Но особенно драгоценны и поучительны в новопреставленном рабе Божием те качества его и подвиги, которые украшали его как пастыря и сына церкви христовой. Глубокая христианская вера и непоколебимое внутреннее благочестие, нелицемерное и искреннее послушание уставам и преданиям церковным, благоговейно – сосредоточенное и неленостное предстояние пред престолом Господним и молитвенное самоуглубление при ежедневных почти священнодействиях, – вот то обычное настроение, в котором пребывал и в котором подвизался дух почившего о. протоиерея. В последние годы и особенно в последние дни его жизни дух его видимо отрешался уже от всего земного и устремлен был к горнему и небесному. Постепенно, так сказать, предавая в руце Господни дух свой, почивший пастырь удостоился от Господа стяжать то поистине величественное христианское спокойствие, с которым ждут своего смертного конца только подвигом добрым подвизавшиеся борцы и подвижники христианского благочестия. Мне лично довелось быть живым свидетелем, как в этом же самом храме незадолго до своей кончины, по совершении вместе со мною погребального обряда над тремя сразу юными жертвами смерти в самый день своих имянин, покойный о. протоиерей с добродушной старческой улыбкой заметил мне, что Господь в этом тройственном сочетании смертей посылает ему видимое предзнаменование, что он празднует уже последнее свое тезоименитство, и что конечно настала уже для него очередь оставить землю в ближайшем будущем. Это предчувствие и предсказание о себе благочестивого старца оправдалось вскоре и на самом деле, и Господь послал ему мирную, непостыдную и христианскую кончину. Душа его тихо оставила земную храмину свою, напутствованная таинствами веры и надежды христианской, и отлетела на небо, чтобы предстать оправданною и спасенною пред Христом Спасителем, с которым быть и разрешиться от уз земных и телесных он имел столь постоянное возвышенное и поистине апостольское желание.

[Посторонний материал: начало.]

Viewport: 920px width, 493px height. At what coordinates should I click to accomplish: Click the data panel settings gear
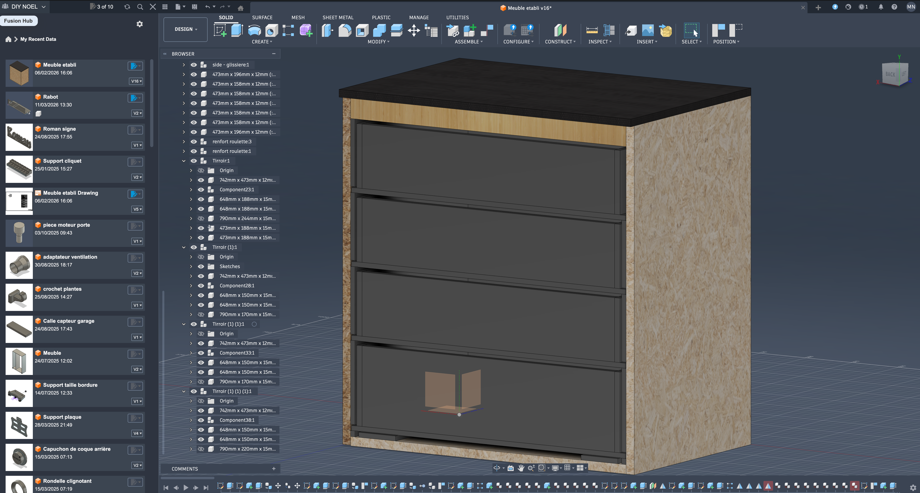click(x=140, y=24)
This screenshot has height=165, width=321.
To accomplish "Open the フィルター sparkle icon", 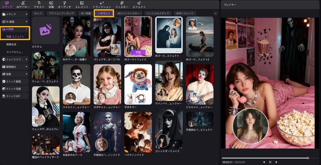I will pos(122,3).
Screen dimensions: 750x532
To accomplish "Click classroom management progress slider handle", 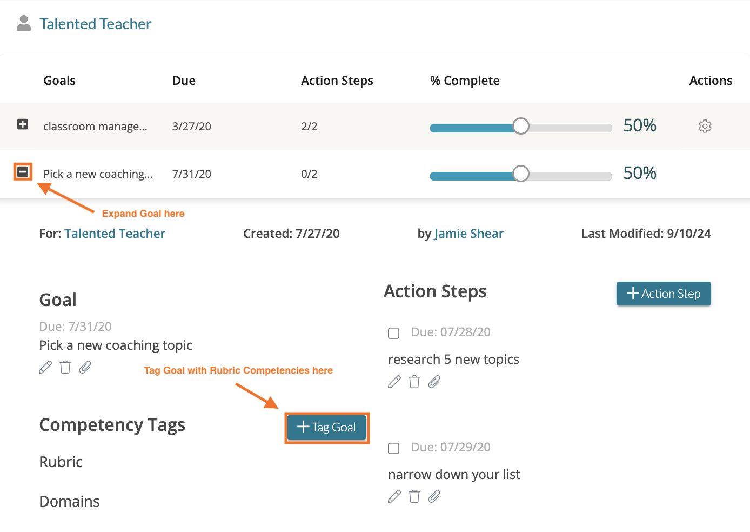I will (520, 126).
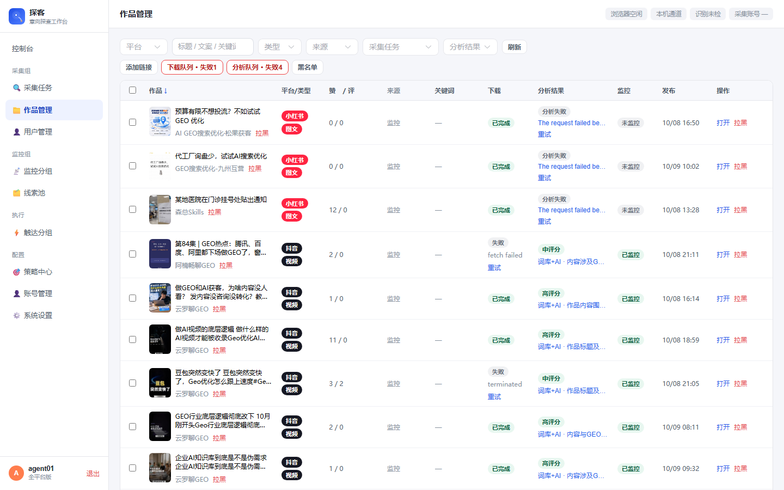Click the 作品管理 folder icon in sidebar
This screenshot has width=784, height=490.
tap(16, 110)
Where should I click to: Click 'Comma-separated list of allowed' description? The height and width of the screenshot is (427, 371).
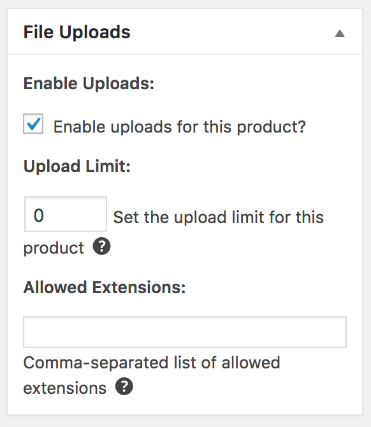[152, 363]
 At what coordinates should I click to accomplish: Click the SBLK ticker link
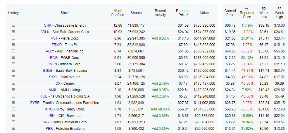(x=45, y=32)
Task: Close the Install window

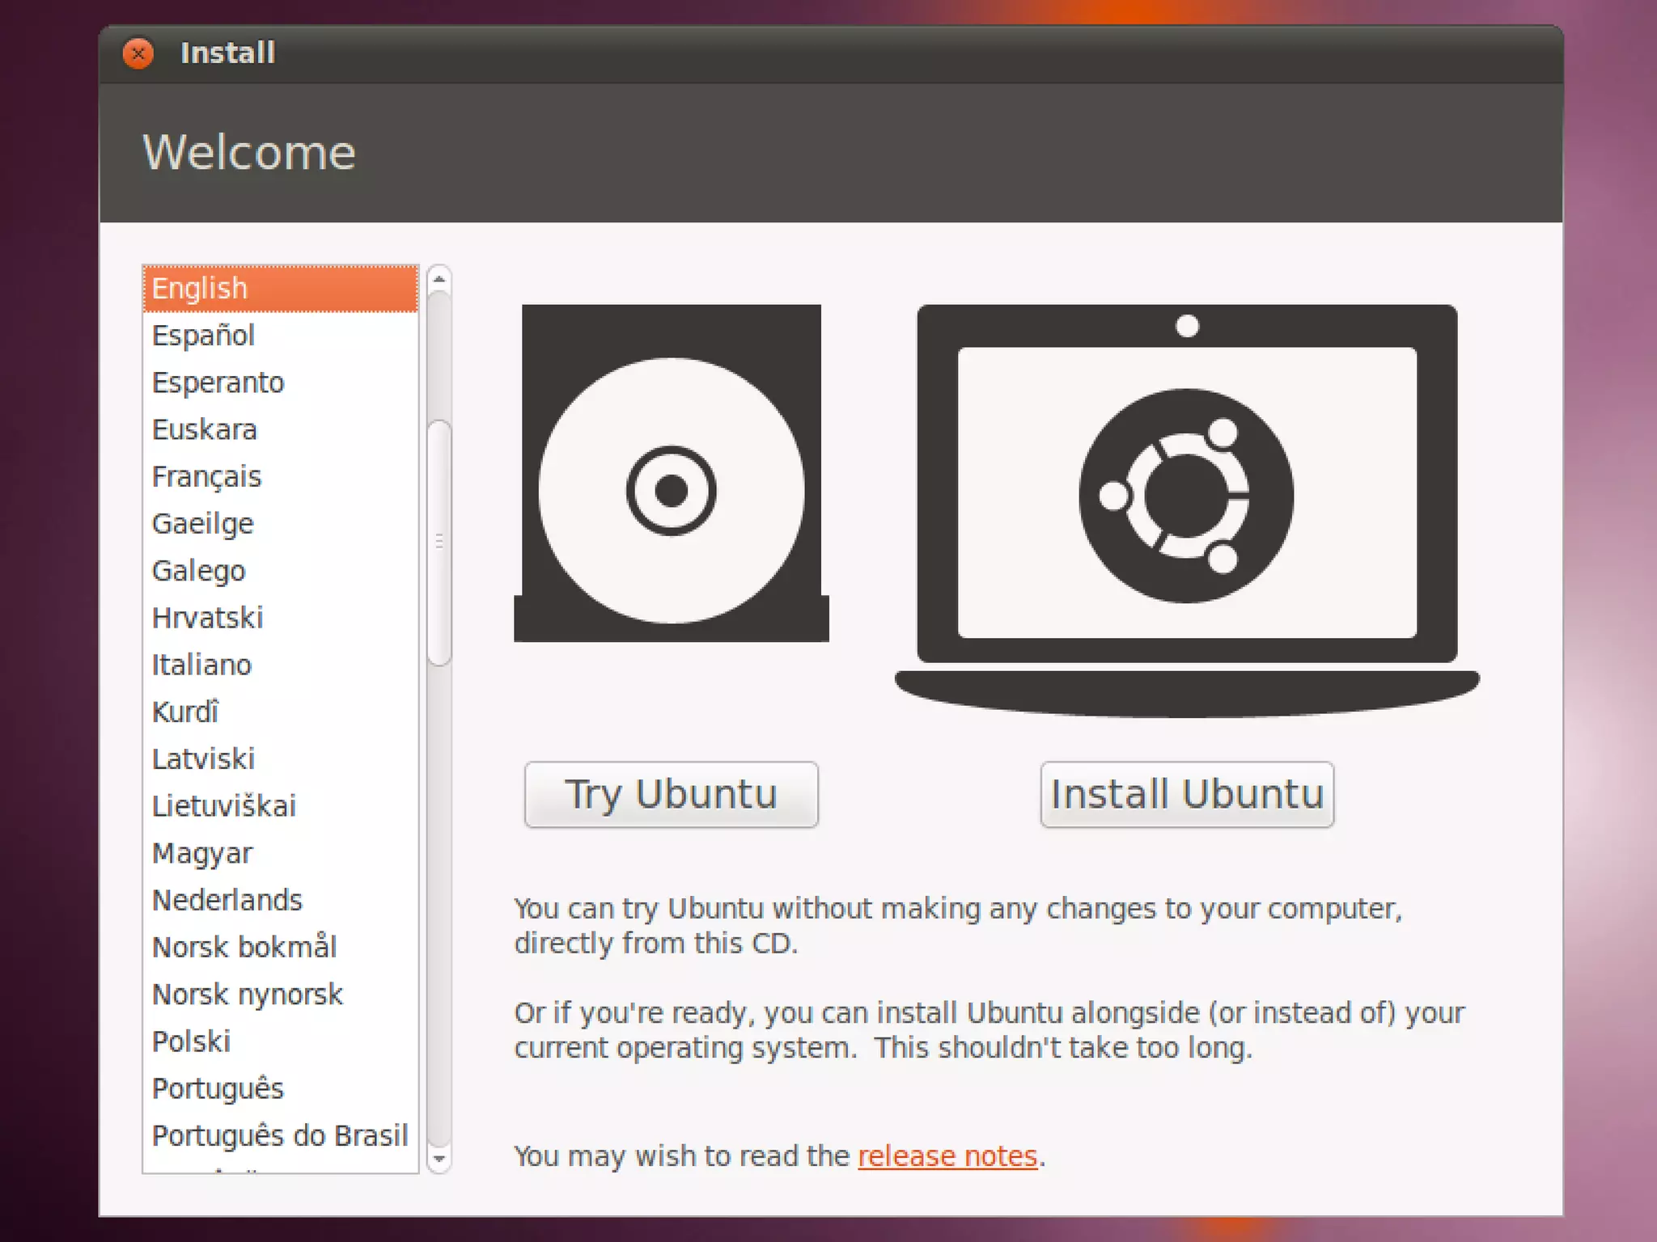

Все это дает нам повод и право сказать скорбящим его чадам и присным, оплакивающим его кончину, чтобы они умерили и смягчили свою скорбь отрадною христианскою надеждою, что почивший их родитель не погубит мзды своей на милосердом суде Господнем и вчинен будет в селениях праведных. А нас всех предстоящих чтителей памяти покойного – его многоплодная и долгих дней исполненная жизнь, равно как и по истине христианская кончина располагает с дерзновением вознести о нем молитвы к Господу Богу, да простит ему все вольные и невольные прегрешения его, и да ни во что же вменит их – ради тех добрых многочисленных деяний и светлых качеств боголюбивой души его, которых мы были свидетелями во время его земной жизни, наипаче же ради своего неизреченного человеколюбия и ради бесценных заслуг Единородного Сына своего и Спасителя человеков. Со святыми упокой Христе душу раба твоего, новопреставленного протоиерея Григория; нас же всех, еще покуда остающихся на земном поприще, сохрани от обольстительной суеты мирской, пригвозди страху Твоему сердца наши, и научи так проводить и исчислять дни наши, чтобы нам приобрести сердце мудрое, и чтобы в назначенное Тобою время неосужденно явиться пред лицем Твоим и дать добрый ответ на страшном судищи Твоем. Аминь.